Friday, November 10, 2017

What are your core words?

My homeschool book club just finished reading Out of My Mind, which is one of my all-time favorite books, if only because I think about it every time I work with a non-verbal student.
Official Unity 144 Core Words
The book's main character has cerebral palsy and is unable to speak for years. Doctors, teachers, and psychologists continue to treat her as though she is cognitively disabled because she has no way to communicate deeper thoughts. She is in a self-contained classroom where she experiences the same lessons and routines year after year. Eventually, the right team begins to work with her, sees the spark, and proceeds to get her an augmentative alternative communication device.

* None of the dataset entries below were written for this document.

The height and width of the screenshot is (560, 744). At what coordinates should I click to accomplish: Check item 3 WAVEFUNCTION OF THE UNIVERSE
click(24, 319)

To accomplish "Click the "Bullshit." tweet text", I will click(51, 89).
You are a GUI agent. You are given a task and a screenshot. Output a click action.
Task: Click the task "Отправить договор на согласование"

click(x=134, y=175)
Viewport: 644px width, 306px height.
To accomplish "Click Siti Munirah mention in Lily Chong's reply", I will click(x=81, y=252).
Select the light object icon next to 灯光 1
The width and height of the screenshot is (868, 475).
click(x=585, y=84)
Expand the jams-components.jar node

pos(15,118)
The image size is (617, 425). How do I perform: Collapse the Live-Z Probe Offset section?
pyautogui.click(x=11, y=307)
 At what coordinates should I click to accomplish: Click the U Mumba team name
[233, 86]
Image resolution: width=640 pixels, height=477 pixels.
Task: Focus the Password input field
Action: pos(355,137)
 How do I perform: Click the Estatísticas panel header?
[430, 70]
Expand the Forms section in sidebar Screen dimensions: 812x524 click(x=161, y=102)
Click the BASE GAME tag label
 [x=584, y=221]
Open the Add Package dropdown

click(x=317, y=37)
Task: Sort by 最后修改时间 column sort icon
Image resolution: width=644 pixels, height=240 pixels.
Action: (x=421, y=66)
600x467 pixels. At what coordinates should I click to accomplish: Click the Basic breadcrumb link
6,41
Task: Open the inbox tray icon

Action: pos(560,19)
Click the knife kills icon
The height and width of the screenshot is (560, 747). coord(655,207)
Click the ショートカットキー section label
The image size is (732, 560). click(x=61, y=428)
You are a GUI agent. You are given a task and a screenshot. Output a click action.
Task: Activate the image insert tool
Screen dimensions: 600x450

It changes her world, and she is able to access general education classes and even participate on her school's quiz team.


Read the book. 


For our project about the book, I gave each of them a print out of the 144 Core words available on the Unity device from PRC, and their own sheet of paper. They could either choose to use the core words provided to them by the company, or make their own sheets with core words. Once everyone was done, we had our own quiz competition, and each had to take a turn being the team member who was unable to speak except for using their core words.

I love the words they chose as their own core 
vocabulary. When they thought of the words they'd want to use on a day to day basis, and what they'd want to have easy, quick access to, they came up with words that are definitely missing from the official Unity or Words for Life pages. Words like "Thingy-thing", "blah, blah, blah", "Idea!", "bahhhh", which absolutely reflect the language of a fifth grader.